Commenting on the implications of the longitudinal data, Janku noted that, to date, all of the data have been evaluated in a retrospective manner, that is, patients are treated according to standard of care, sampled, and then evaluated for their response. He suggested that the next step in this research would be to have a situation where one would actually adjust treatment based on evaluation of cfDNA mutational status, that is, intervention based on the cell-free DNA test.  Using this method of urinary cfDNA monitoring for mutations in patients with metastatic cancers, one can envision the next step toward individualized cancer care: a strategy whereby tumor burden, response to targeted therapies, and molecular mechanisms underlying the development of resistance to these can be readily evaluated in a simple and completely noninvasive manner. As a final thought, Janku also alluded to some emerging data indicating that the overall mutational load, as assessed by urinary cfDNA, might be additionally useful as a prognostic indicator for patient survival.
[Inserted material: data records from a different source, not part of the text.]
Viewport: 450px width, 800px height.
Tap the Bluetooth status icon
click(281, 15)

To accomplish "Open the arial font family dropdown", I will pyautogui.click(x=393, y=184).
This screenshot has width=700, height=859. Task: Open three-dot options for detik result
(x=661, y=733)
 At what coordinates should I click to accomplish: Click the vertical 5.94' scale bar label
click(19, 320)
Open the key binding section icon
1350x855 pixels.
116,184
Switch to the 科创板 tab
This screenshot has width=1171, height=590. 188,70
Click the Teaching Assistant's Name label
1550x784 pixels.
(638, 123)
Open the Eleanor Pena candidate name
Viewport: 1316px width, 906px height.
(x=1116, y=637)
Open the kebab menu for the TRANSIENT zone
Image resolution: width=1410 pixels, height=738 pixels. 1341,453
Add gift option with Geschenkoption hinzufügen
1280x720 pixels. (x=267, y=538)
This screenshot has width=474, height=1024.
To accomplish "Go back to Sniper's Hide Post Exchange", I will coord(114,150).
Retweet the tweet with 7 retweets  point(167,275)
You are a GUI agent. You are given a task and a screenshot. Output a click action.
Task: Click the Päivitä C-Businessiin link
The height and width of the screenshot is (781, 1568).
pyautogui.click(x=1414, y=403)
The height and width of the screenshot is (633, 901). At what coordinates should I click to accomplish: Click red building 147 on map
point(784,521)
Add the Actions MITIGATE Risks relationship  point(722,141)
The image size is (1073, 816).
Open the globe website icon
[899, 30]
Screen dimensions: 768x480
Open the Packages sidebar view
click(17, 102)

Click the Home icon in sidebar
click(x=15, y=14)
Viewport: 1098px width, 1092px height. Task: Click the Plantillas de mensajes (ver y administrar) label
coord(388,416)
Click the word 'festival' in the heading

Hyman also added, “The ability to longitudinally measure and quantify mutations in cfDNA may help revolutionize the way we follow response to targeted therapies in the clinic”, and he further emphasized that it may soon be possible to predict responses before observed computed tomography (CT) changes, and perhaps detect emergent resistance before the patient develops symptoms or the CT worsens.